Tiffany McCoy, 39, pleaded guilty in Warren Circuit Court to a count of first-degree wanton endangerment.
The charge stemmed from allegations that arose after police discovered the body of Jazzmyne Rose Fikes, 44, on May 14, 2023, in the home on Gary Avenue where she resided with McCoy and two men, Alexander and Lonnie Leonard.
According to court records, Fikes suffered from multiple sclerosis and was bedridden.
When the Bowling Green Police Department was called to the home, Fikes was unresponsive and in a state of cardiac arrest.
According to prior court testimony, Fikes weighed just 52 pounds and was found with an exposed spine and bedsore on her back with maggots in them and wearing an adult diaper that had not been changed.

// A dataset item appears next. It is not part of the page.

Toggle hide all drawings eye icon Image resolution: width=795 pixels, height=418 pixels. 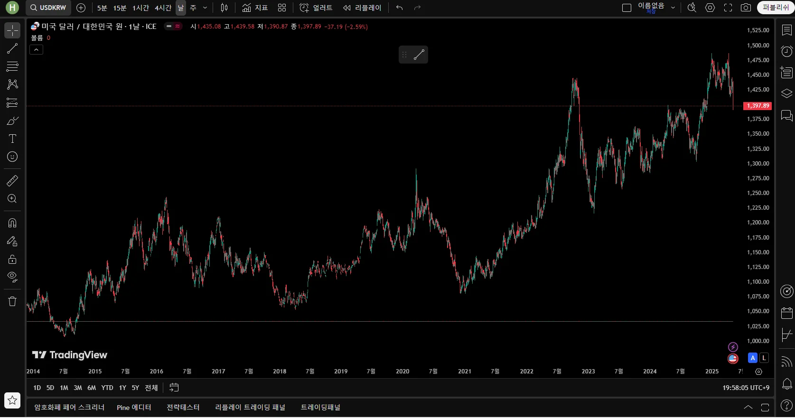point(12,277)

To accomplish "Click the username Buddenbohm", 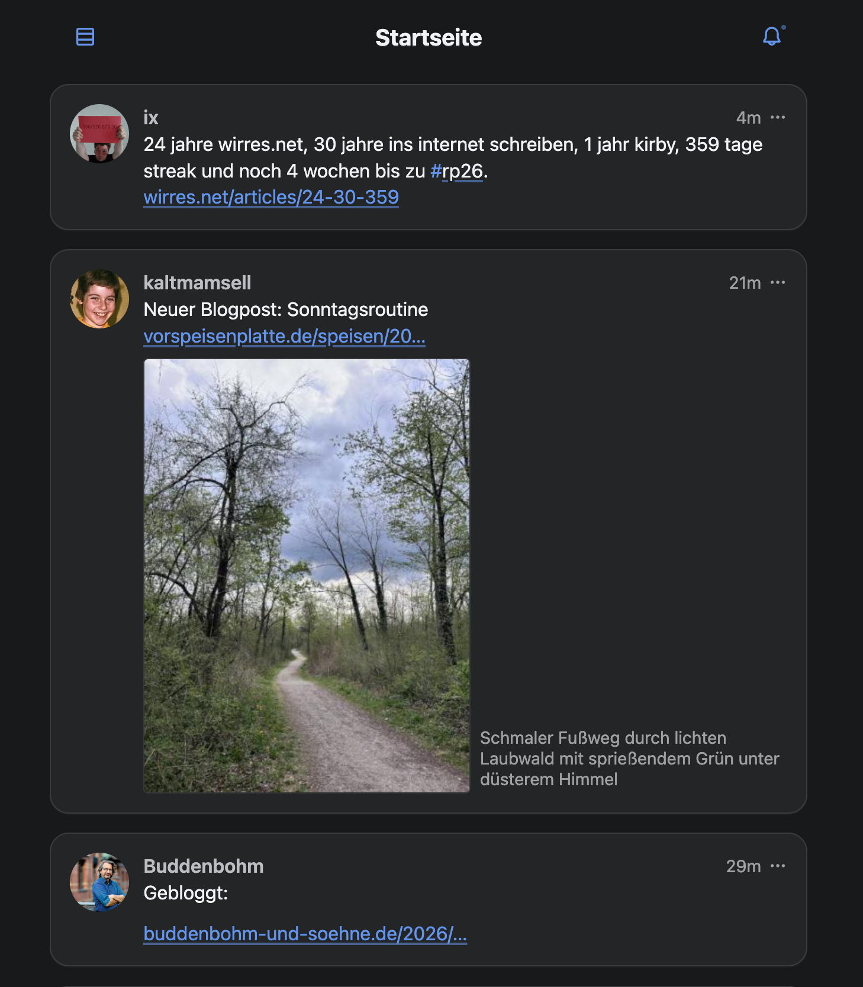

When officials attempted to move Fikes’ body, they found it was stuck to the mattress, and authorities found a cigarette butt stuck to her back alongside multiple bedsores.
An autopsy determined sepsis to be the most likely cause of death, according to prior testimony from BGPD Detective Justin Cossel.
McCoy was charged originally with first-degree manslaughter and knowingly abusing/neglecting an adult.
McCoy, represented by attorney Renae Tuck of the Department of Public Advocacy, reached a plea agreement in which she admitted guilt to a less serious charge of first-degree wanton endangerment.
“She participated in acts that put the victim at risk of serious physical injury or death,” Tuck said in court to explain what made McCoy guilty of the wanton endangerment charge.
Warren County Commonwealth’s Attorney Kori Beck Bumgarner said in court Tuesday that further investigation of the matter, involving interviews with McCoy, enabled a clearer picture to develop of McCoy’s involvement.
“She was incarcerated on some of the days leading up to the victim’s death,” Bumgarner said in court. “She had contributed to the situation, but the first-degree manslaughter charge was no longer appropriate.”
McCoy also pleaded guilty to an unrelated count of first-degree promoting contraband, stemming from an allegation that she brought a small amount of methamphetamine into Warren County Regional Jail.
The plea agreement enabled McCoy to be placed on probation for five years, and she was sentenced to that term on Tuesday.
McCoy faces a seven-year prison term if she violates the terms of her probation, which also call for her to participate in a community re-entry program in Louisiana, where she now lives.
The BGPD investigation into Fikes’ death determined that Lonnie Leonard has been listed in paperwork as a paid caregiver for her, but that he split his earnings with his brother, Lonnie Leonard, who had been in a dating relationship with Fikes.
Cossel testified that police learned that Fikes had last been seen by a doctor nearly two years before she died.
The two brothers pleaded guilty last year to charges of second-degree manslaughter and exploitation of an adult, and each received 20-year prison sentences.